In this blog, I will explain a vRealize Orchestrator workflow that I created to automate the installation and configuration of the agent. I will also show how I have implemented this workflow as an ABX event subscription to fully onboard a new vRealize Automation deployment into vRealize Operations, including application monitoring if desired.

The workflow package is available here or here if you would like to customize it for your own use. If you are not interested in the details, you can find the instructions on how to install and configure in the repo readme.

My Use Case

In our demo environment, we have a shopping cart application that we deploy and then manage with vRealize Automation, vRealize Operations and vRealize Network Insight. It is a simple two-tier application that has a web server and a database server (there is also a load generating server deployed to create network traffic and resource usage, but it isn’t strictly a part of the application – it just simulates usage).

While vRealize Operations automatically discovers and monitors the virtual machines, I wanted to provide a way for the requestor to optionally monitor the guest OS and application services using Application Monitoring in vRealize Operations. This involves installing and configuring the Telegraf agent on the virtual machine guest OS, which can easily be done via the vRealize Operations UI. But, what if the requestor doesn’t have access to vRealize Operations?

Graphical user interfaceDescription automatically generated

This workflow automates the end-to-end installation of the Telegraf agent through vRealize Operations REST APIs and the result is application service metrics available without any manual intervention.

Notice in the screen shot the deployment is named “Autoscale Web Demo” – in a future blog I will show how I use the solution below with a new workflow to automatically scale the web tier in and out as demand changes.

Overview of the Workflow

The workflow is comprised of three main tasks.

  • First, the virtual machine must be monitored in vRealize Operations before an agent can be installed. Once discovered, the agent can be installed.
  • Next the agent bootstrap is started and monitored to ensure there are no problems.
  • After bootstrap, application services are discovered by the agent and reported to vRealize Operations. At this point, application plugins can be configured.

The workflow takes one input and that is the input parameters from the ABX subscription. If you are new to ABX in vRealize Automation, I recommend this blog for an overview. In my example, I am kicking off the agent installation after each virtual machine has been deployed, so I am using the “Compute Post Provision” event topic. The parameters in that topic provide my workflow with everything needed to begin the install and configuration process, most importantly the virtual machine name and UUID in vCenter.

The other required information, such as the vRealize Operations address and OS credentials, are stored in a configuration element, as seen here:

Graphical user interface, text, application, emailDescription automatically generated

These are bound to the workflow variables as shown here:

Graphical user interface, application, TeamsDescription automatically generated

If you take time to examine the workflow elements, you will notice I used Javascript for the script elements and Python for the actions. There is absolutely no technical reason for this, I just wanted to play around with the polyglot feature of vRealize Orchestrator! I have included the Python scripts in the repo for those interested.
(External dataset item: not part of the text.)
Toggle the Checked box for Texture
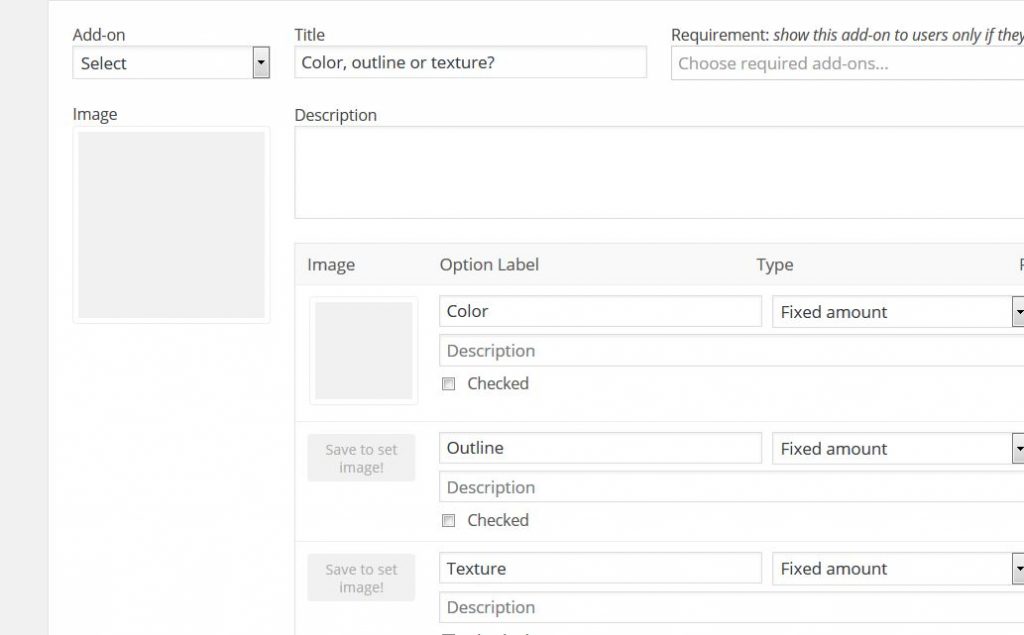 tap(449, 631)
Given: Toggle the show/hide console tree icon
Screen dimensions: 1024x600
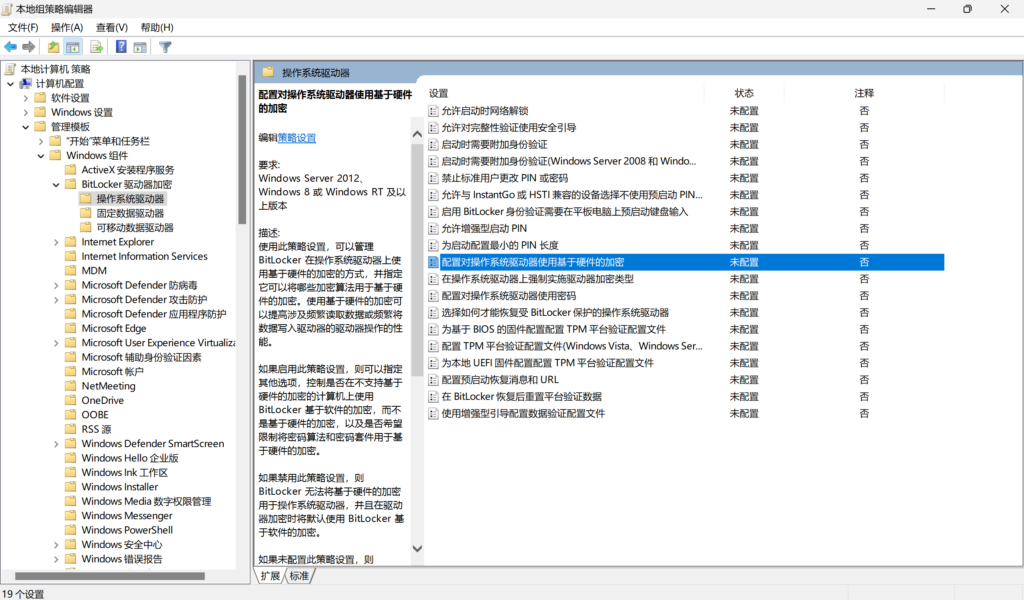Looking at the screenshot, I should pyautogui.click(x=73, y=47).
Verify Resource in vRealize Operations

Before an agent can be installed, vRealize Operations must have the virtual machine in its inventory. So, the first task is to verify that.
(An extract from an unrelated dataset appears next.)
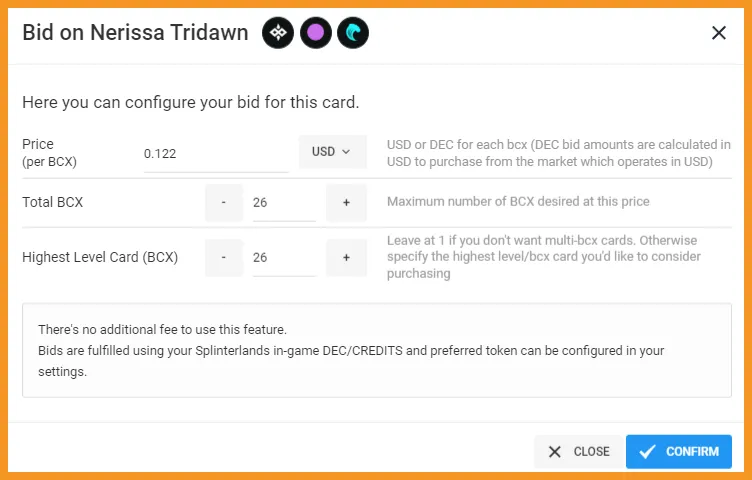Viewport: 752px width, 480px height.
Task: Click the Price per BCX input field
Action: (x=216, y=154)
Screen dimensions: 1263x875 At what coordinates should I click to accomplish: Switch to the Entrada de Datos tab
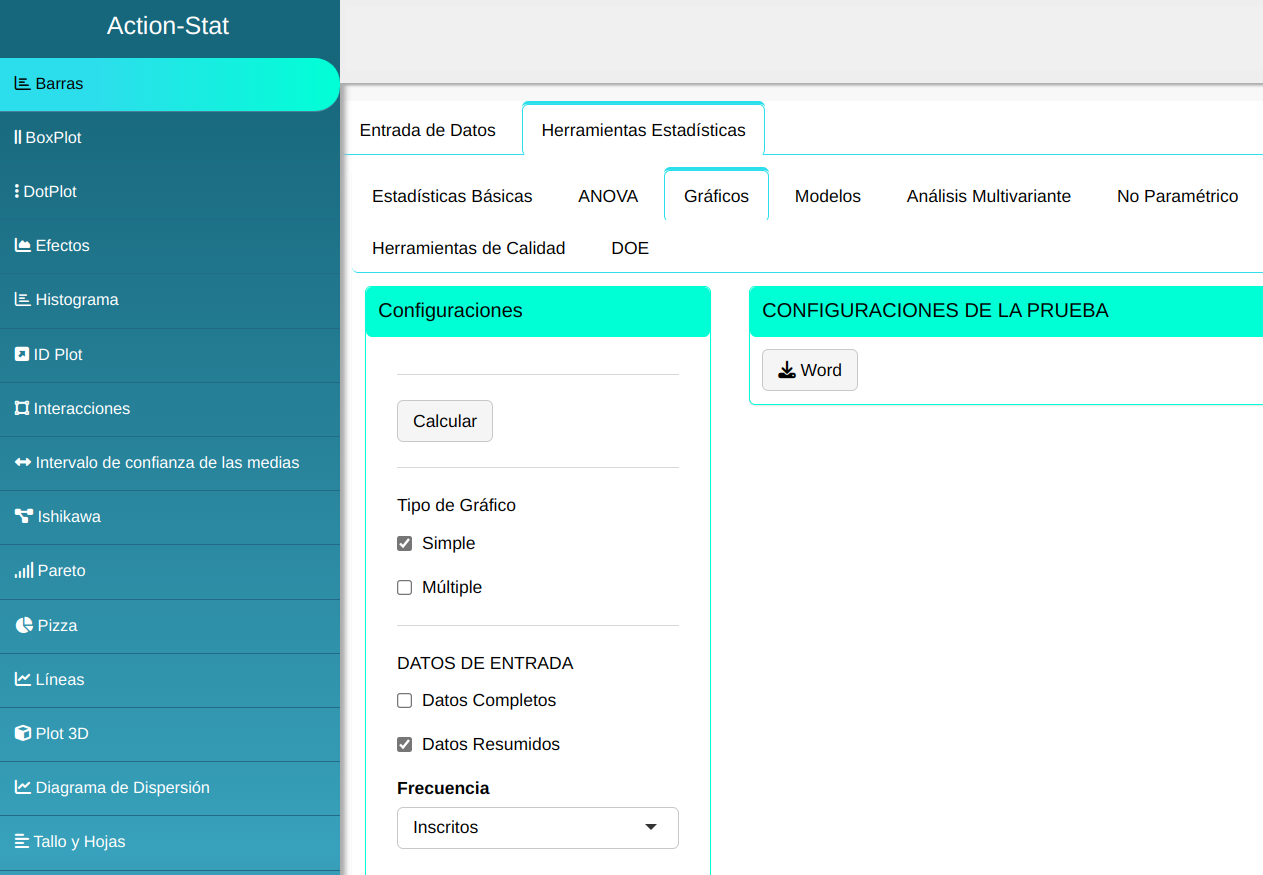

DiagramDescription automatically generated

The first order of business is to parse the input parameters from vRealize Automation. This is trivial since we only need two parameters here, the virtual machine UUID and name. This is needed in the subsequent steps to verify the new virtual machine is available in vRealize Operations.

When a new virtual machine is deployed, vRealize Operations will discover it in the vCenter inventory and begin monitoring. This takes time, roughly 10 minutes, because vRealize Operations first must collect the new inventory and on the next collection cycle begin collecting metrics for any new objects. By default, vRealize Operations collection cycles are 5 minutes. Thus, there is a sleep routine and a counter to check every 5 minutes for the new virtual machine in vRealize Operations. If it isn’t found after 15 minutes, the workflow throws an exception and exits.

The sleep timer value is set as a global variable (sleepTime) if you want to change it (for example if you have different collection intervals).

Bootstrap the Telegraf Agent

For vRealize Operations Application Monitoring, the agent is installed in a process known as “bootstrapping” and involves the deployment of a SaltStack minion in the guest OS. For this reason, we need a password-less sudoer credential. In my workflow, I am simply providing this via configuration element as I covered above. There are certainly other (and better) ways to do this, depending on your needs (such as retrieving from a secret store in vRealize Suite Lifecycle Manager Locker service). But, for my example it works fine.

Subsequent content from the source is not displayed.